> [Work required]:
Each line below from the line with "Task: Click the traffic cone CONNECT icon" to the line with "Remove SCSI Controller 0 with the X icon" must be copied exactly, including those two, and no picture may appear in the copy.

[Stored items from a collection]
◆ ◆ ◆ ◆
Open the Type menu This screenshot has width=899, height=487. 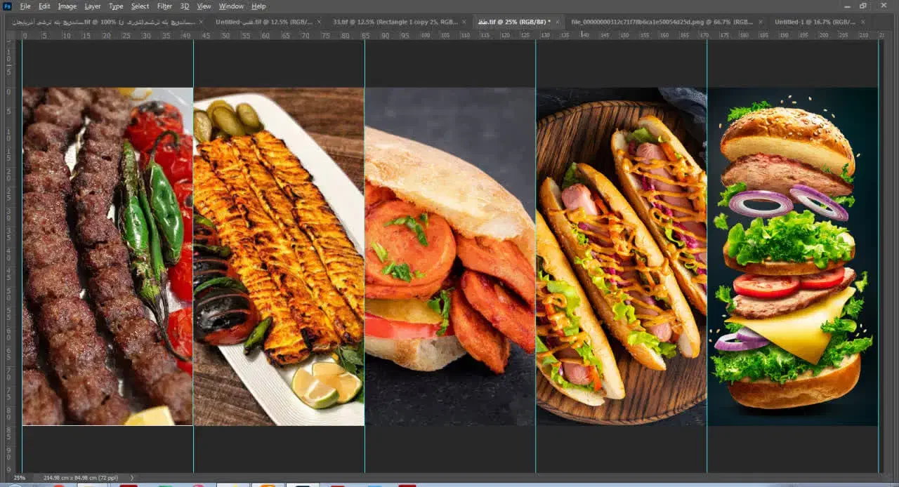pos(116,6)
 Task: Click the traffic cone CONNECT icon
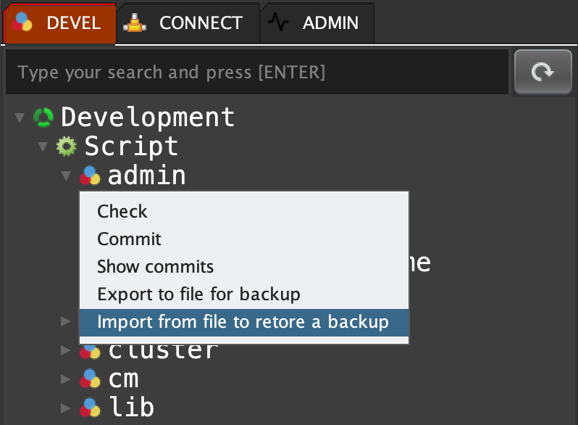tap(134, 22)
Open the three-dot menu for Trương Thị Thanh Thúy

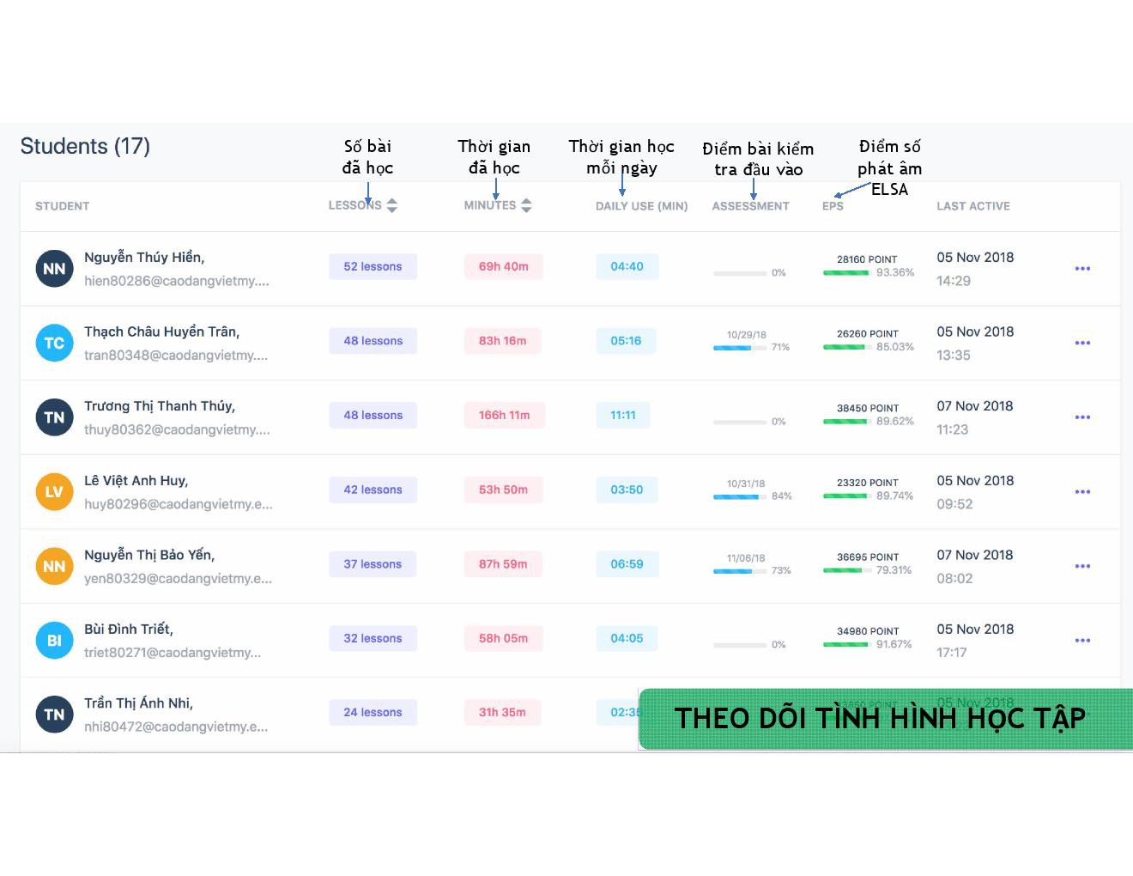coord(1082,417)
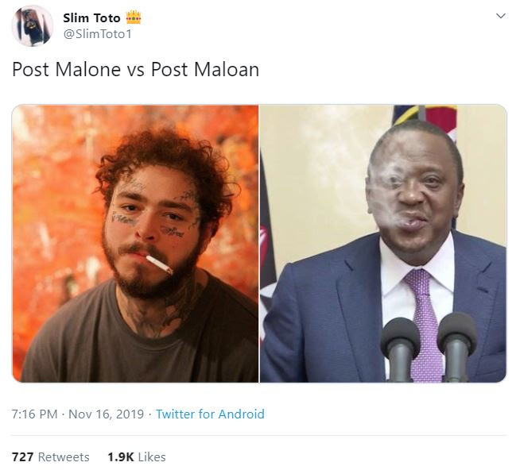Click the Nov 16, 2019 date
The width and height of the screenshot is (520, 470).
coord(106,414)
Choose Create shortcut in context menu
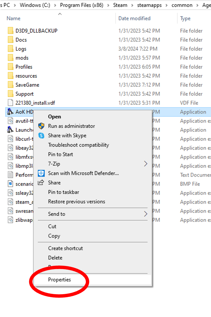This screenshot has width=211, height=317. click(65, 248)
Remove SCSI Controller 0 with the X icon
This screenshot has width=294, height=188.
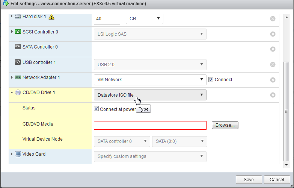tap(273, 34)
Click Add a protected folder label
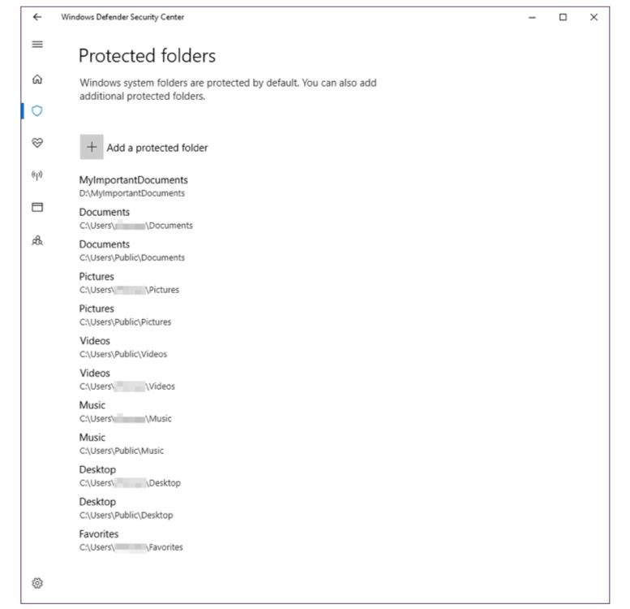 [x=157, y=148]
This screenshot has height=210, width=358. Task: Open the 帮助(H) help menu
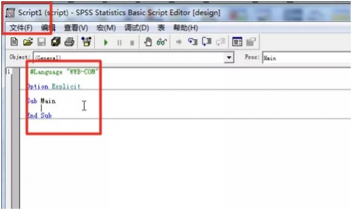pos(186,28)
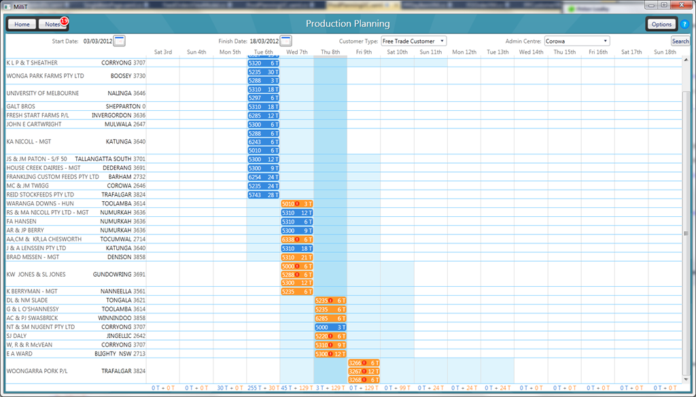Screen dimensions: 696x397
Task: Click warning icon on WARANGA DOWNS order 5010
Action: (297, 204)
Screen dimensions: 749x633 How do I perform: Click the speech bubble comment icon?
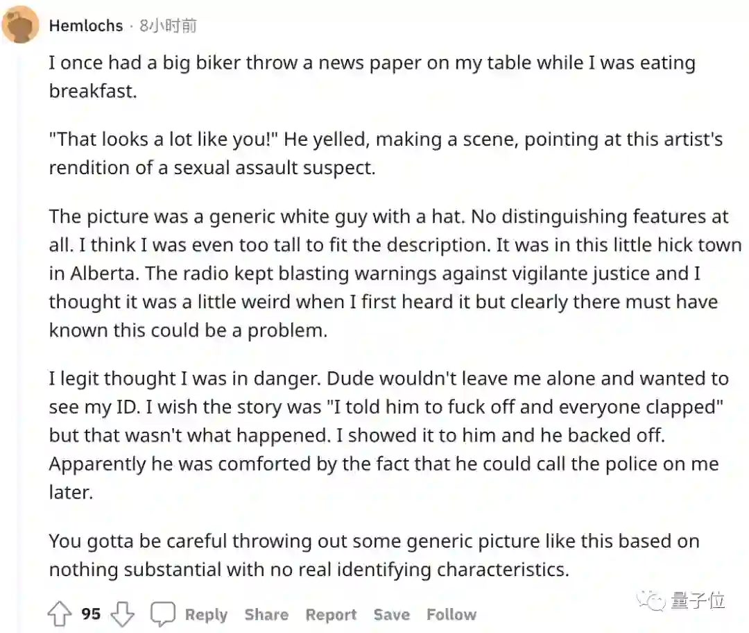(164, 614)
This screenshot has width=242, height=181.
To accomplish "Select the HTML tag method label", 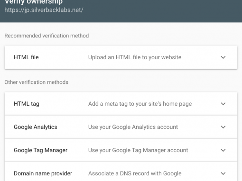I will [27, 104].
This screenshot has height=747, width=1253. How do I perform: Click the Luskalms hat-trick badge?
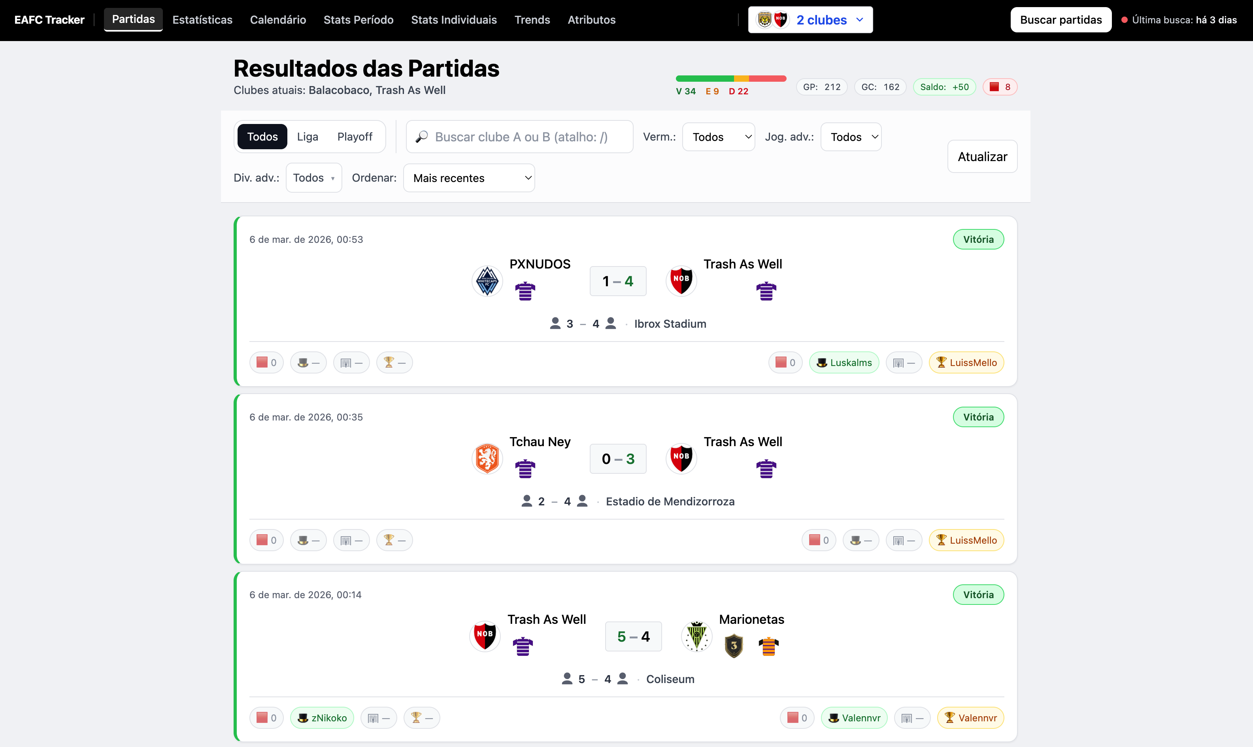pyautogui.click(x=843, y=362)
◆ ◆ ◆ ◆
> [Your response]:
 Task: Click the traffic cone CONNECT icon
tap(134, 22)
Open the three-dot menu for Trương Thị Thanh Thúy

coord(1082,417)
Click the Nov 16, 2019 date
The width and height of the screenshot is (520, 470).
coord(106,414)
Choose Create shortcut in context menu
This screenshot has width=211, height=317. click(65, 248)
Remove SCSI Controller 0 with the X icon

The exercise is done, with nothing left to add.